Analysts question wisdom of London super-port built by Middle Eastern oil magnates
The Middle Eastern oil magnates behind a new 1.5bn container port under construction at Thurrock on the River Thames have been hailed as saviours by the business secretary, Vince Cable.
He said: “The opening of London Gateway in just two years’ time will transform the UK’s maritime port infrastructure. It will help Britain to maintain its competitiveness, drive productivity, and crucially strengthen our links with Asia and beyond. The importance of this project cannot be overestimated.”
But behind the scenes, some industry experts are questioning the wisdom of this grandiose scheme at a time when rival facilities are springing up all over northern Europe and the shipping industry has been tipped into crisis.
DP World, partly owned by a Dubai sovereign wealth fund, has promised to create Britain’s “first 21st-century major deep-sea container port” as well as Europe’s largest logistics park.
But Felixstowe’s container port on the Suffolk coast has just opened two major new berths while Rotterdam, Antwerp and others are also busy building huge amounts of extra cargo-handling capacity. Meanwhile, the big container ship operators expected to use this capacity are squealing with financial pain and cutting back services.
AP Moller-Maersk, owner of the world’s biggest container line, has just announced a 78% fall in third-quarter profits. The current level of liner rates was “totally unsustainable,” said its chief executive, Nils Andersen.
Meanwhile Israel’s Zim has followed Chile’s CSAV and South Korea’s Hanjin in raising new cash in desperate bids to keep their shipping businesses afloat, while MISC Berhad of Malaysia has announced plans to pull out of container transport completely. The Kuala Lumpur company is selling allof its 30 vessels after running up nearly $800m (510m) of losses since 2008.
Even the Chinese are in trouble. A host of ship owners who have leased vessels to Grand China Shipping have been complaining about how the company, which recently closed a trans-Pacific service on the grounds that rates were too low, has been late in making payments on contracts, something it has promised to rectify.
The liner (container) sector is the victim of a big downturn in world trade due to the latest sovereign debt crisis and soaring fuel costs, but has also brought trouble on itself by ordering too many new ships – many very large – on the back of previous good times when trade between the far east and Europe was booming.
Chinese exports to Europe dropped 9% this October compared with the same period in 2010. Foreign trade director Wang Shouwen told the BBC on Wednesday: “There won’t be fundamental improvement in Europe or the United States, and costs at home will stay as high as this year, so the foreign trade situation will be severe next year.”
Even the rather more genteel cruise-liner travel business has been pulling in its horns, with one of Britain’s most illustrious names, Cunard, putting its fleet of vessels, including the Queen Mary, under the Bermudan flag in an attempt to improve revenues.

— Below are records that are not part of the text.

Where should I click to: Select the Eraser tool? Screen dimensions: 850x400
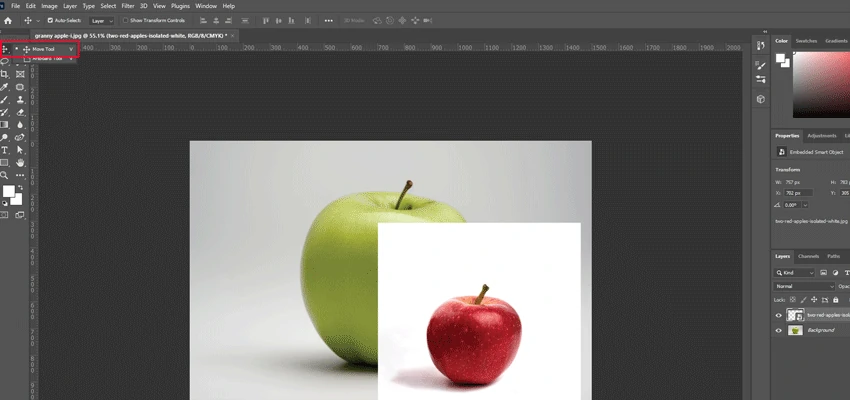coord(20,113)
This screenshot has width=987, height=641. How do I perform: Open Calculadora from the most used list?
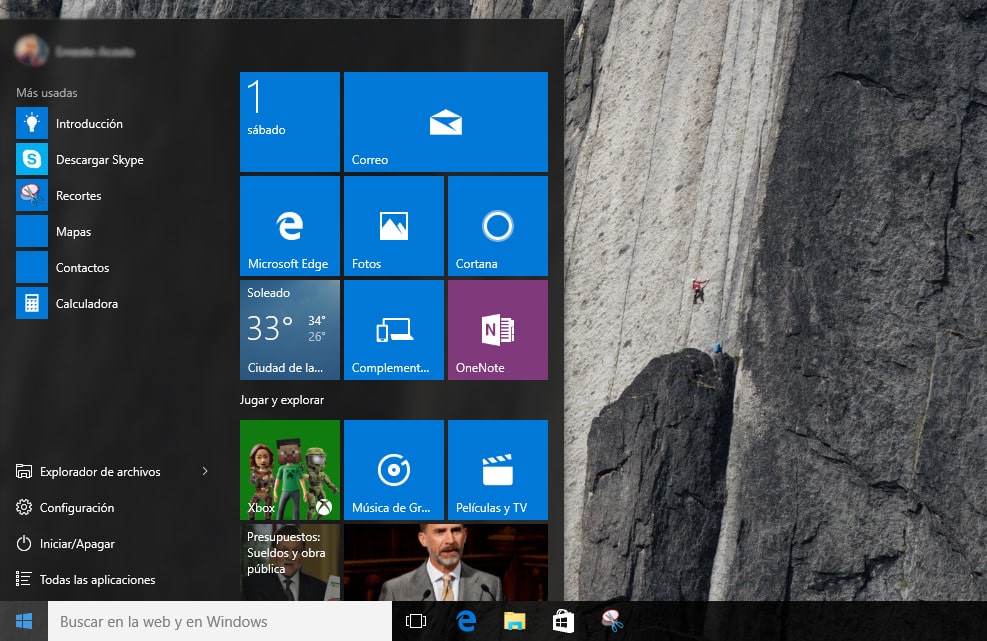pyautogui.click(x=86, y=303)
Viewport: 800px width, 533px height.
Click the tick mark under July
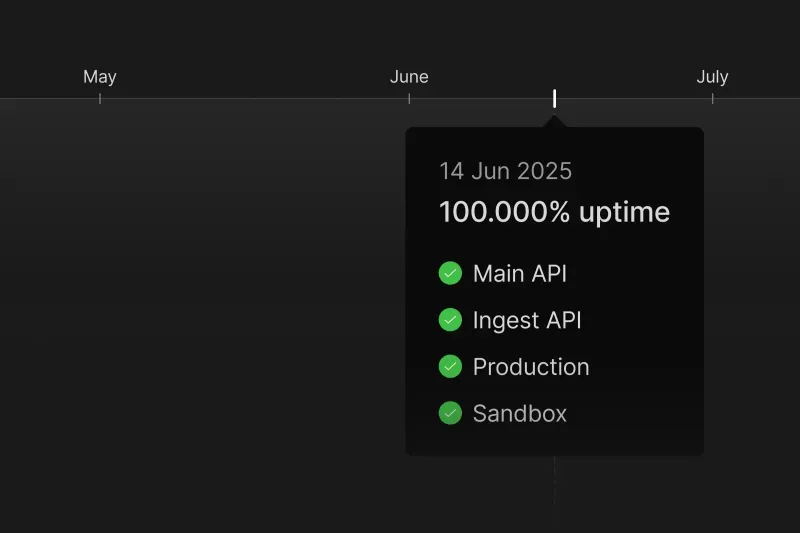click(x=712, y=99)
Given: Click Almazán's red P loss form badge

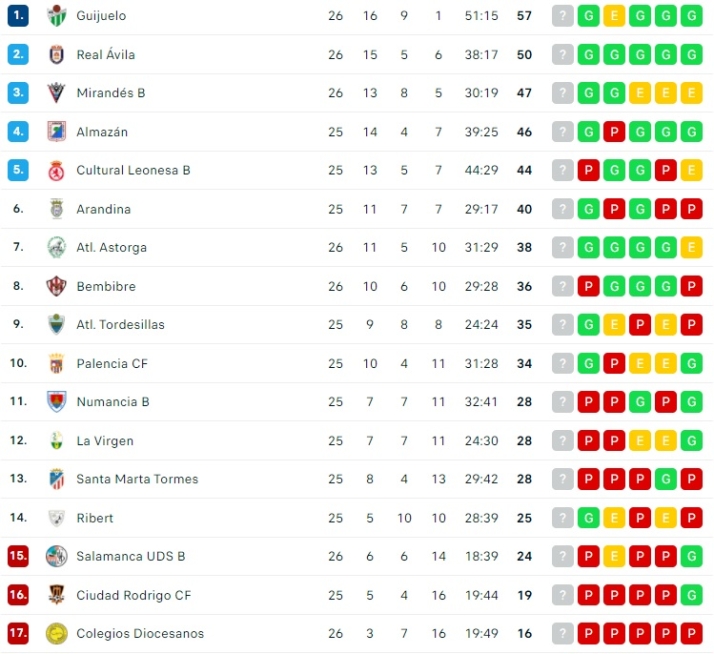Looking at the screenshot, I should (614, 132).
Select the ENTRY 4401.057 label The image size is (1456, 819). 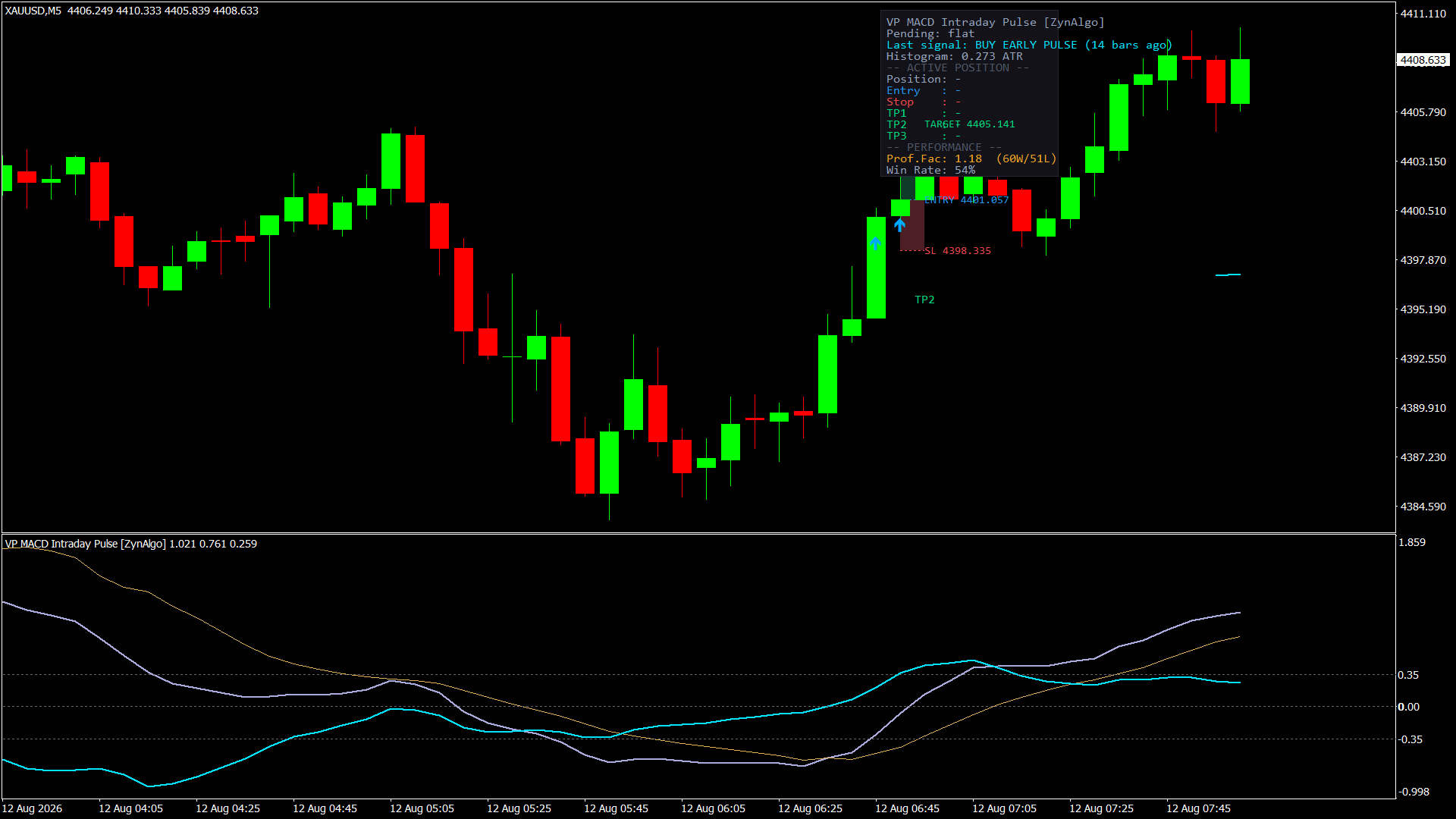click(x=967, y=200)
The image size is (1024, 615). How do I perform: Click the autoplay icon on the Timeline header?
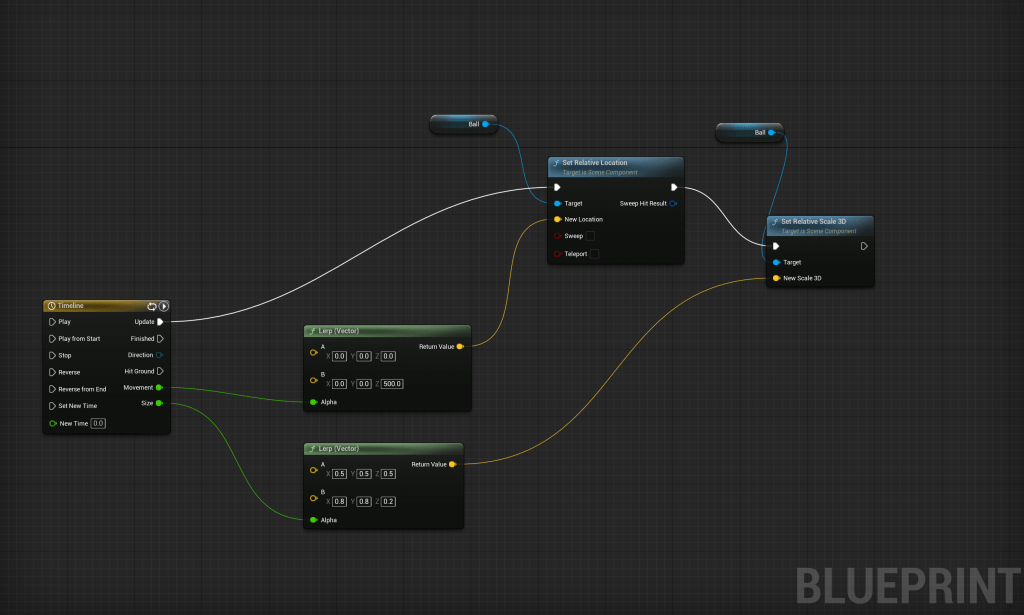(163, 306)
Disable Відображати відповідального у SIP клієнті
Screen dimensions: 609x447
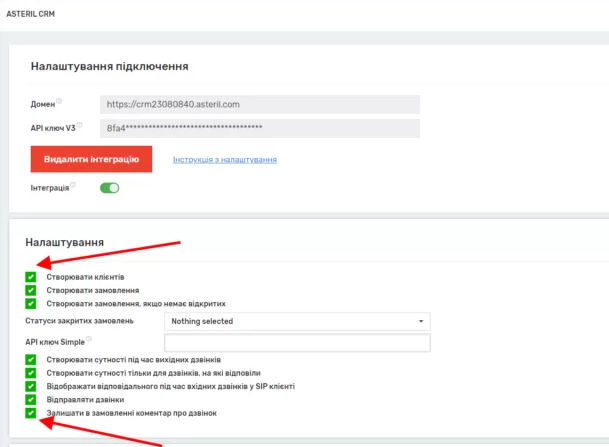tap(31, 385)
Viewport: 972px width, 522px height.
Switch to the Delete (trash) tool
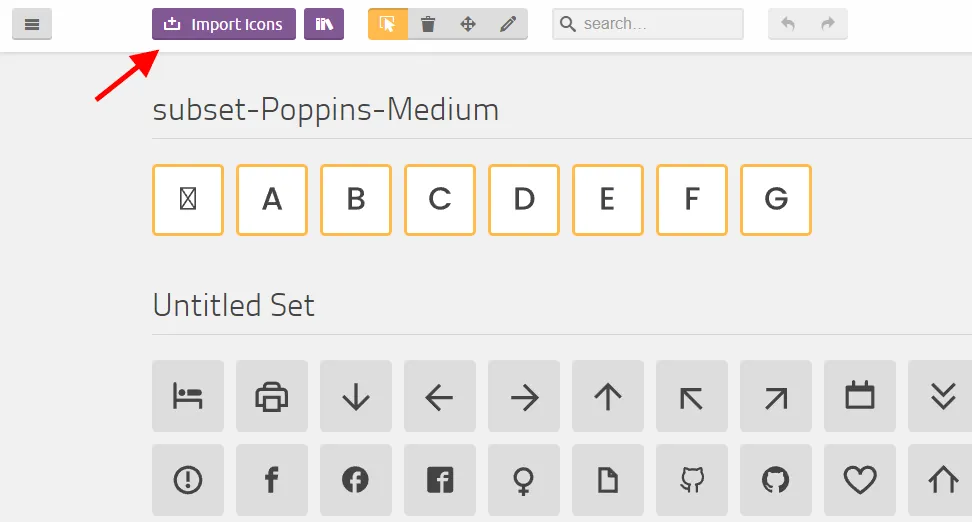pos(428,24)
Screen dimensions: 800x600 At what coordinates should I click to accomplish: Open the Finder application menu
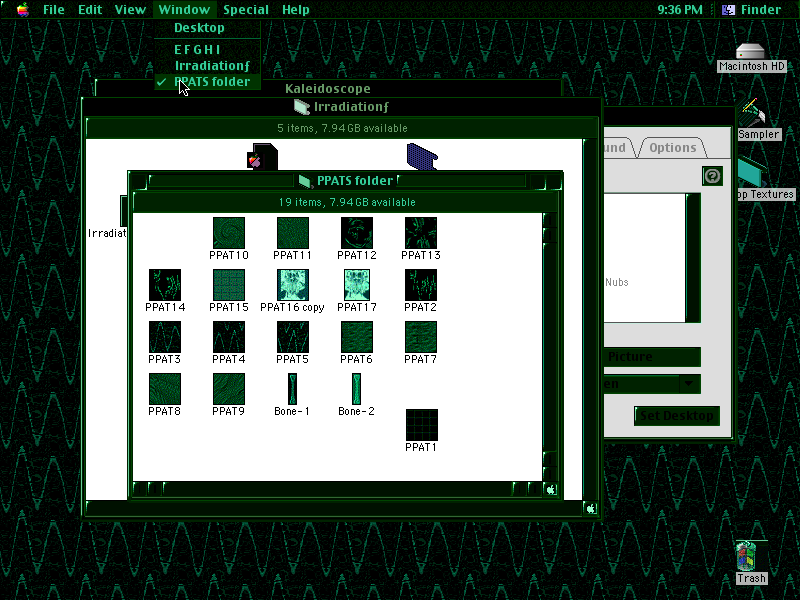[751, 9]
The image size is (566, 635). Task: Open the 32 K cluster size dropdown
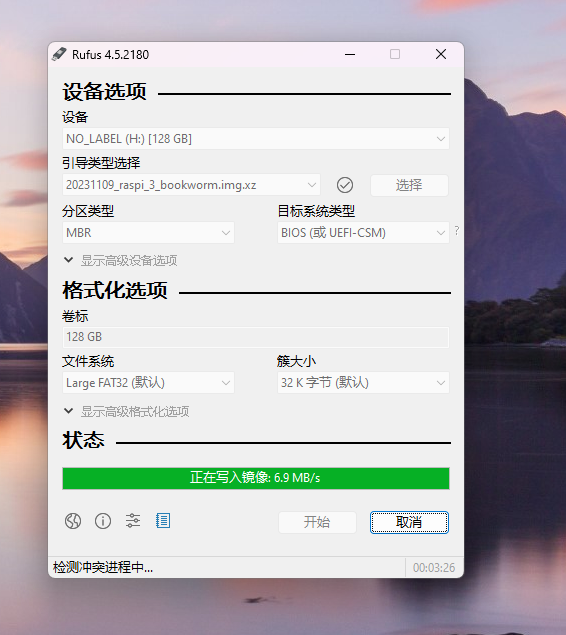(363, 383)
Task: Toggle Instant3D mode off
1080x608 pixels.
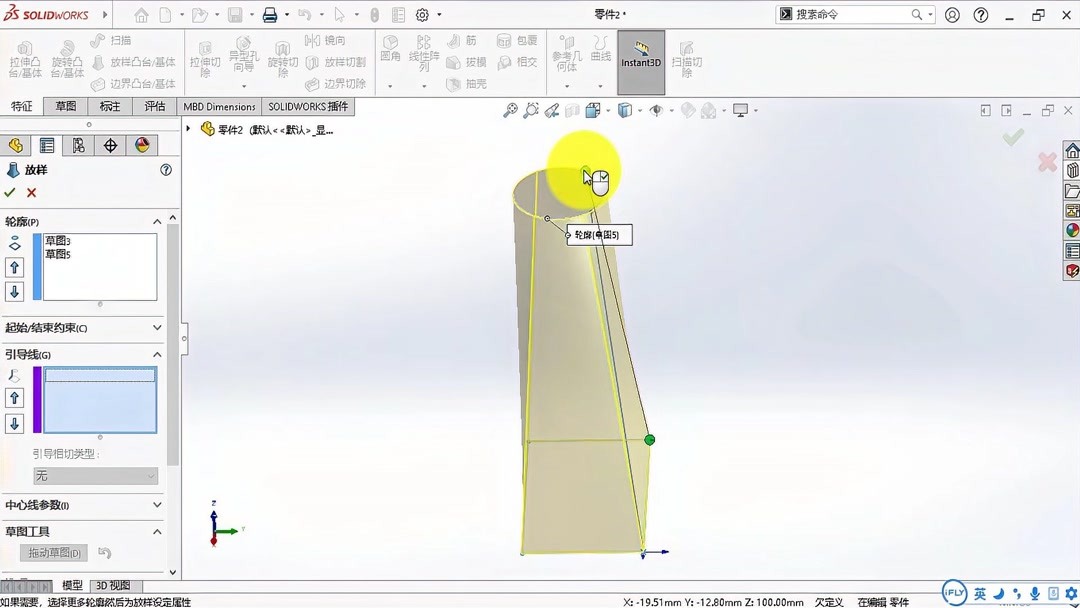Action: point(642,62)
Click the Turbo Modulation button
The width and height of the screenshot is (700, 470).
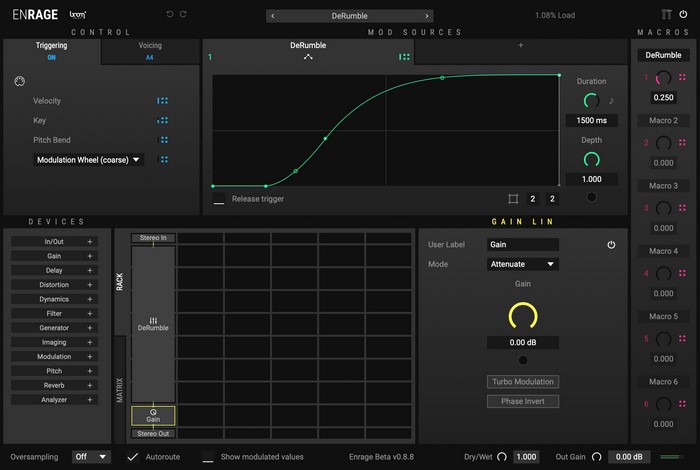(522, 382)
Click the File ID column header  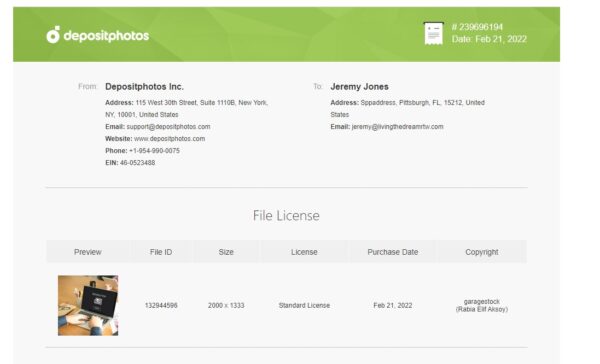tap(161, 252)
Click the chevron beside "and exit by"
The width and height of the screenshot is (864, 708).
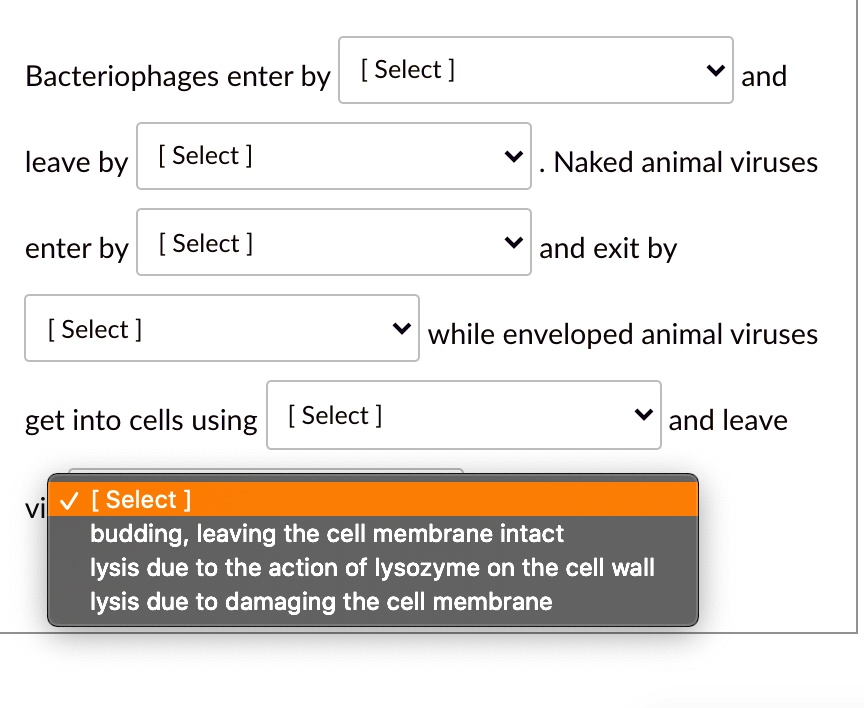click(514, 242)
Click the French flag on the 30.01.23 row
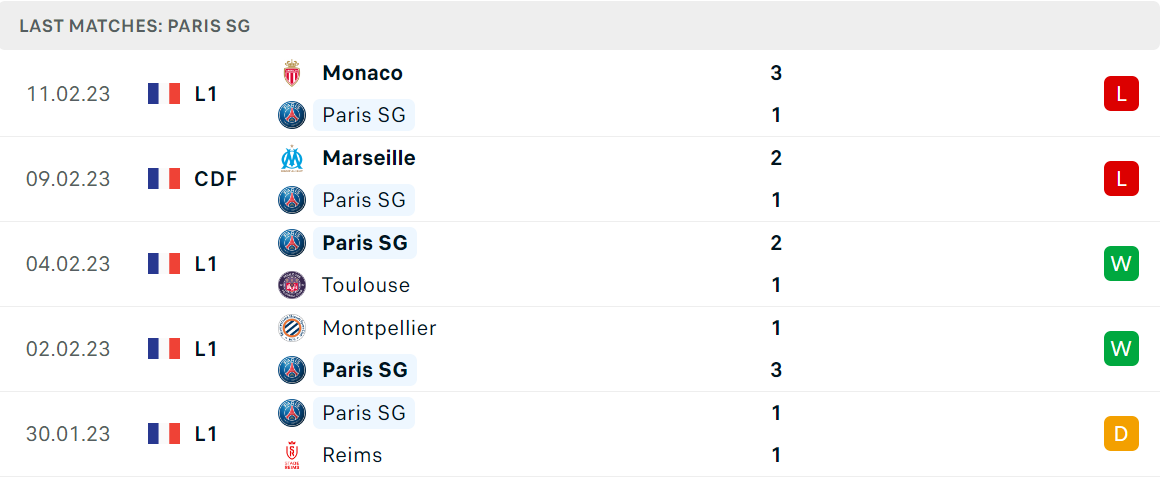The width and height of the screenshot is (1161, 477). click(x=164, y=433)
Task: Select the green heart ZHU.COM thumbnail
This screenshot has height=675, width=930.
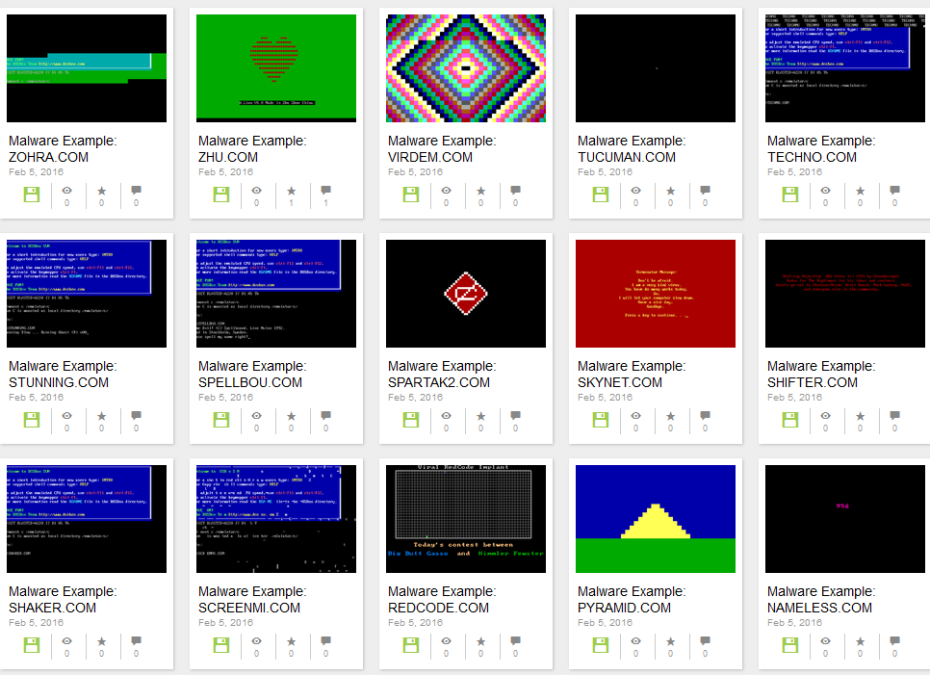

You might expect the tanker sector, meanwhile, to be benefiting from increased global demand for oil, especially for supertankers from the Middle East to service emerging economies such as China.
Instead the last few weeks have seen a torrent of bad news, with one of the world’s most flamboyant new tanker owners, Peter Georgiopoulos, seeking protection from bankruptcy for his New York-listed General Maritime Corporation.
This business was once valued at more than $5.3bn, but its shares have plunged by more than 90% this year as the cost of hiring vessels began to fall to well below operating costs.
Frontline, the owner of the world’s biggest tanker fleet, headed by Norwegian billionaire John Fredriksen, is also in trouble, with its shares also down 90% in 2011.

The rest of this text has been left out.